━━━━━ Input data ━━━━━

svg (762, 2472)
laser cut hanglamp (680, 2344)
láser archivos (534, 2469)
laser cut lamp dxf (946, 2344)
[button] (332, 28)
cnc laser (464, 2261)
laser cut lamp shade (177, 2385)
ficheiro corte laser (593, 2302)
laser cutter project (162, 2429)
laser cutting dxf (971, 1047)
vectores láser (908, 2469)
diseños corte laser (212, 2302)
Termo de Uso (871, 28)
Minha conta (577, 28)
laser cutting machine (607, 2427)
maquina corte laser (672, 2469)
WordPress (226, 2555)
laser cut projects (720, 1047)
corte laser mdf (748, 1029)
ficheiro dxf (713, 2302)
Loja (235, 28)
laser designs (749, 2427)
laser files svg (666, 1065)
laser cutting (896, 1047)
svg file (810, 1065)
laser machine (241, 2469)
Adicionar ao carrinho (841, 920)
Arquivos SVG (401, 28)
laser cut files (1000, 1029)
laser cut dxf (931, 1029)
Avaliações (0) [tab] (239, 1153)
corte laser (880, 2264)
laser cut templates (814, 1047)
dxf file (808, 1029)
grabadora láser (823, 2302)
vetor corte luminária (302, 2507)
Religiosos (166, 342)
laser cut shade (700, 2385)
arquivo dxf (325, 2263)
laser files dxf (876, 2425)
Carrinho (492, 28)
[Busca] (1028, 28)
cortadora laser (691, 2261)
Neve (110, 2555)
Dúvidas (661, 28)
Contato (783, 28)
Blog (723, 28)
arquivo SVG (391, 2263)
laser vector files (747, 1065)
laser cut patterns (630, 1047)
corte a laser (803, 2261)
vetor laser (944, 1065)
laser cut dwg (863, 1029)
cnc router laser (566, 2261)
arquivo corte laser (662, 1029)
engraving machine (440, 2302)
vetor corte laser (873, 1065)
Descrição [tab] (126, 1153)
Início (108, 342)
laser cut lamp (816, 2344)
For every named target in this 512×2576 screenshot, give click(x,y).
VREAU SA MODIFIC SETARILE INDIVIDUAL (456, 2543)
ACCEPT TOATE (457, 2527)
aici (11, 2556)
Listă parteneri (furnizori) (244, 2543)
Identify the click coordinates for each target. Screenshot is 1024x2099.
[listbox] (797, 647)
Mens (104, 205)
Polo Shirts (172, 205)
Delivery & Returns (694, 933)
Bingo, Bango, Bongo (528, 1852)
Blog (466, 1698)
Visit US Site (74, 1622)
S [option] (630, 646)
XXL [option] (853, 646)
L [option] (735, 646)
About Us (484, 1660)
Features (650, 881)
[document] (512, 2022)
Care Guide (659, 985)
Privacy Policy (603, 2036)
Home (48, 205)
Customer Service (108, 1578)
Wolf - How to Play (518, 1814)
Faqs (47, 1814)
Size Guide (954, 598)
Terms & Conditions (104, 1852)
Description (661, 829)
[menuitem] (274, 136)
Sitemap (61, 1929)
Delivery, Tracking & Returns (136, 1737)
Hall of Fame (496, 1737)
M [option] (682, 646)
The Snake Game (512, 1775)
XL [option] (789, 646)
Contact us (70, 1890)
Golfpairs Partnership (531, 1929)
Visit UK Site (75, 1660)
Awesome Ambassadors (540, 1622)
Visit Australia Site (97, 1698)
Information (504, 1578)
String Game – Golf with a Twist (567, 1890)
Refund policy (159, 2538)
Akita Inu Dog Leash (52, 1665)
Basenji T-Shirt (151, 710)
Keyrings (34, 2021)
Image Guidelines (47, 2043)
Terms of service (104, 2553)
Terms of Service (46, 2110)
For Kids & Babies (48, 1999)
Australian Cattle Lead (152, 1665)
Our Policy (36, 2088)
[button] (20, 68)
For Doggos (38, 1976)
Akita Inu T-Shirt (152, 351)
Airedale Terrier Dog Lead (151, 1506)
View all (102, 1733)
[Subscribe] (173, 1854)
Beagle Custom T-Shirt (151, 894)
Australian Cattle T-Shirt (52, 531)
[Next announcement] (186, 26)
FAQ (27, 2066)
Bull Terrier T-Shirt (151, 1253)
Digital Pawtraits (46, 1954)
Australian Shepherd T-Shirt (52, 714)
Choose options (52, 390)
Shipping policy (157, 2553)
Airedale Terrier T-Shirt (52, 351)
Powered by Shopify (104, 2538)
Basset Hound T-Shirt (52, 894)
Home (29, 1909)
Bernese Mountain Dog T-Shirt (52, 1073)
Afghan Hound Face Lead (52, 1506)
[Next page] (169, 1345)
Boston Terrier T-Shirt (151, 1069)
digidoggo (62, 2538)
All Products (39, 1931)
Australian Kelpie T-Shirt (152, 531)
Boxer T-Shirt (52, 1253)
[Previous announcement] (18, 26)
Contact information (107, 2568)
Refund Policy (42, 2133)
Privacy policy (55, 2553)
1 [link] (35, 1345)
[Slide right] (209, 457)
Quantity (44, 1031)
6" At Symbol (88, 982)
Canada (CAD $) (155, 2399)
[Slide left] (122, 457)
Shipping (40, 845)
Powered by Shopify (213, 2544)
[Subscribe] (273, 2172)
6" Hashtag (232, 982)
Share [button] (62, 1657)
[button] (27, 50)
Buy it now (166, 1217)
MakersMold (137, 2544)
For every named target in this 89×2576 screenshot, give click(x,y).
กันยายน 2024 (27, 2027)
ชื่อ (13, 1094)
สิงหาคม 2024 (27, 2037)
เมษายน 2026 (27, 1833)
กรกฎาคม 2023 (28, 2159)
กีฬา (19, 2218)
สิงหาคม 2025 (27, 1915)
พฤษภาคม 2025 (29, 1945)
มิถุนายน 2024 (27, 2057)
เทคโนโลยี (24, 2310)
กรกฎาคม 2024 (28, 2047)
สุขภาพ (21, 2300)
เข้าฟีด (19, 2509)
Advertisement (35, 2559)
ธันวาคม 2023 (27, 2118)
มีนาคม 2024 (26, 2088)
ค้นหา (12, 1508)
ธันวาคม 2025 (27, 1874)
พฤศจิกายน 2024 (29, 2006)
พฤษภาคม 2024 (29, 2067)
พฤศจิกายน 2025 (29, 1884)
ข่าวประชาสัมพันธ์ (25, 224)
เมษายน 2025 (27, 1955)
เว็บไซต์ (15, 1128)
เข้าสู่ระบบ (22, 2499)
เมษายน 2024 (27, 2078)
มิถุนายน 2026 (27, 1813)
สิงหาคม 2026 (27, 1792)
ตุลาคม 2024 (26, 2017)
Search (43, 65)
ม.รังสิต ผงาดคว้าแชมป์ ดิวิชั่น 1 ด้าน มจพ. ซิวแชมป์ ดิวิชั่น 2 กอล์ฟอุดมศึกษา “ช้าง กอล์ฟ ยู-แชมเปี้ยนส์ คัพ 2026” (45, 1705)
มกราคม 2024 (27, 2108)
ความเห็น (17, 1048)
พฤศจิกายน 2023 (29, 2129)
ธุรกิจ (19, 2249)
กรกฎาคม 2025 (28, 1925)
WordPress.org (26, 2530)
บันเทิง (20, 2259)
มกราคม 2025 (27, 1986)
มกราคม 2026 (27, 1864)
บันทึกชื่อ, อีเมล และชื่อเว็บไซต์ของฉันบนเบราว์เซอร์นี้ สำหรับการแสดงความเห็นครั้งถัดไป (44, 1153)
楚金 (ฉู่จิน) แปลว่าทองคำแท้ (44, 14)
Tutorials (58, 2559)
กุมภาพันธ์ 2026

━━━━━

* What you have to do: Copy every record precisely, omitting nothing.

* Exercise solution:
svg (762, 2472)
laser cut hanglamp (680, 2344)
láser archivos (534, 2469)
laser cut lamp dxf (946, 2344)
[button] (332, 28)
cnc laser (464, 2261)
laser cut lamp shade (177, 2385)
ficheiro corte laser (593, 2302)
laser cutter project (162, 2429)
laser cutting dxf (971, 1047)
vectores láser (908, 2469)
diseños corte laser (212, 2302)
Termo de Uso (871, 28)
Minha conta (577, 28)
laser cutting machine (607, 2427)
maquina corte laser (672, 2469)
WordPress (226, 2555)
laser cut projects (720, 1047)
corte laser mdf (748, 1029)
ficheiro dxf (713, 2302)
Loja (235, 28)
laser designs (749, 2427)
laser files svg (666, 1065)
laser cutting (896, 1047)
svg file (810, 1065)
laser machine (241, 2469)
Adicionar ao carrinho (841, 920)
Arquivos SVG (401, 28)
laser cut files (1000, 1029)
laser cut dxf (931, 1029)
Avaliações (0) [tab] (239, 1153)
corte laser (880, 2264)
laser cut templates (814, 1047)
dxf file (808, 1029)
grabadora láser (823, 2302)
vetor corte luminária (302, 2507)
Religiosos (166, 342)
laser cut shade (700, 2385)
arquivo dxf (325, 2263)
laser files dxf (876, 2425)
Carrinho (492, 28)
[Busca] (1028, 28)
cortadora laser (691, 2261)
Neve (110, 2555)
Dúvidas (661, 28)
Contato (783, 28)
Blog (723, 28)
arquivo SVG (391, 2263)
laser vector files (747, 1065)
laser cut patterns (630, 1047)
corte a laser (803, 2261)
vetor laser (944, 1065)
laser cut dwg (863, 1029)
cnc router laser (566, 2261)
arquivo corte laser (662, 1029)
engraving machine (440, 2302)
vetor corte laser (873, 1065)
Descrição [tab] (126, 1153)
Início (108, 342)
laser cut lamp (816, 2344)
For every named target in this 512×2576 screenshot, give click(x,y).
VREAU SA MODIFIC SETARILE INDIVIDUAL (456, 2543)
ACCEPT TOATE (457, 2527)
aici (11, 2556)
Listă parteneri (furnizori) (244, 2543)
Identify the click coordinates for each target. Screenshot is 1024x2099.
[listbox] (797, 647)
Mens (104, 205)
Polo Shirts (172, 205)
Delivery & Returns (694, 933)
Bingo, Bango, Bongo (528, 1852)
Blog (466, 1698)
Visit US Site (74, 1622)
S [option] (630, 646)
XXL [option] (853, 646)
L [option] (735, 646)
About Us (484, 1660)
Features (650, 881)
[document] (512, 2022)
Care Guide (659, 985)
Privacy Policy (603, 2036)
Home (48, 205)
Customer Service (108, 1578)
Wolf - How to Play (518, 1814)
Faqs (47, 1814)
Size Guide (954, 598)
Terms & Conditions (104, 1852)
Description (661, 829)
[menuitem] (274, 136)
Sitemap (61, 1929)
Delivery, Tracking & Returns (136, 1737)
Hall of Fame (496, 1737)
M [option] (682, 646)
The Snake Game (512, 1775)
XL [option] (789, 646)
Contact us (70, 1890)
Golfpairs Partnership (531, 1929)
Visit UK Site (75, 1660)
Awesome Ambassadors (540, 1622)
Visit Australia Site (97, 1698)
Information (504, 1578)
String Game – Golf with a Twist (567, 1890)
Refund policy (159, 2538)
Akita Inu Dog Leash (52, 1665)
Basenji T-Shirt (151, 710)
Keyrings (34, 2021)
Image Guidelines (47, 2043)
Terms of service (104, 2553)
Terms of Service (46, 2110)
For Kids & Babies (48, 1999)
Australian Cattle Lead (152, 1665)
Our Policy (36, 2088)
[button] (20, 68)
For Doggos (38, 1976)
Akita Inu T-Shirt (152, 351)
Airedale Terrier Dog Lead (151, 1506)
View all (102, 1733)
[Subscribe] (173, 1854)
Beagle Custom T-Shirt (151, 894)
Australian Cattle T-Shirt (52, 531)
[Next announcement] (186, 26)
FAQ (27, 2066)
Bull Terrier T-Shirt (151, 1253)
Digital Pawtraits (46, 1954)
Australian Shepherd T-Shirt (52, 714)
Choose options (52, 390)
Shipping policy (157, 2553)
Airedale Terrier T-Shirt (52, 351)
Powered by Shopify (104, 2538)
Basset Hound T-Shirt (52, 894)
Home (29, 1909)
Bernese Mountain Dog T-Shirt (52, 1073)
Afghan Hound Face Lead (52, 1506)
[Next page] (169, 1345)
Boston Terrier T-Shirt (151, 1069)
digidoggo (62, 2538)
All Products (39, 1931)
Australian Kelpie T-Shirt (152, 531)
Boxer T-Shirt (52, 1253)
[Previous announcement] (18, 26)
Contact information (107, 2568)
Refund Policy (42, 2133)
Privacy policy (55, 2553)
1 [link] (35, 1345)
[Slide right] (209, 457)
Quantity (44, 1031)
6" At Symbol (88, 982)
Canada (CAD $) (155, 2399)
[Slide left] (122, 457)
Shipping (40, 845)
Powered by Shopify (213, 2544)
[Subscribe] (273, 2172)
6" Hashtag (232, 982)
Share [button] (62, 1657)
[button] (27, 50)
Buy it now (166, 1217)
MakersMold (137, 2544)
For every named target in this 89×2576 screenshot, give click(x,y).
กันยายน 2024 (27, 2027)
ชื่อ (13, 1094)
สิงหาคม 2024 (27, 2037)
เมษายน 2026 (27, 1833)
กรกฎาคม 2023 (28, 2159)
กีฬา (19, 2218)
สิงหาคม 2025 (27, 1915)
พฤษภาคม 2025 (29, 1945)
มิถุนายน 2024 (27, 2057)
เทคโนโลยี (24, 2310)
กรกฎาคม 2024 (28, 2047)
สุขภาพ (21, 2300)
เข้าฟีด (19, 2509)
Advertisement (35, 2559)
ธันวาคม 2023 (27, 2118)
มีนาคม 2024 (26, 2088)
ค้นหา (12, 1508)
ธันวาคม 2025 (27, 1874)
พฤศจิกายน 2024 (29, 2006)
พฤษภาคม 2024 (29, 2067)
พฤศจิกายน 2025 (29, 1884)
ข่าวประชาสัมพันธ์ (25, 224)
เมษายน 2025 (27, 1955)
เว็บไซต์ (15, 1128)
เข้าสู่ระบบ (22, 2499)
เมษายน 2024 (27, 2078)
มิถุนายน 2026 (27, 1813)
สิงหาคม 2026 (27, 1792)
ตุลาคม 2024 (26, 2017)
Search (43, 65)
ม.รังสิต ผงาดคว้าแชมป์ ดิวิชั่น 1 ด้าน มจพ. ซิวแชมป์ ดิวิชั่น 2 กอล์ฟอุดมศึกษา “ช้าง กอล์ฟ ยู-แชมเปี้ยนส์ คัพ 2026” (45, 1705)
มกราคม 2024 (27, 2108)
ความเห็น (17, 1048)
พฤศจิกายน 2023 (29, 2129)
ธุรกิจ (19, 2249)
กรกฎาคม 2025 (28, 1925)
WordPress.org (26, 2530)
บันเทิง (20, 2259)
มกราคม 2025 (27, 1986)
มกราคม 2026 (27, 1864)
บันทึกชื่อ, อีเมล และชื่อเว็บไซต์ของฉันบนเบราว์เซอร์นี้ สำหรับการแสดงความเห็นครั้งถัดไป (44, 1153)
楚金 (ฉู่จิน) แปลว่าทองคำแท้ (44, 14)
Tutorials (58, 2559)
กุมภาพันธ์ 2026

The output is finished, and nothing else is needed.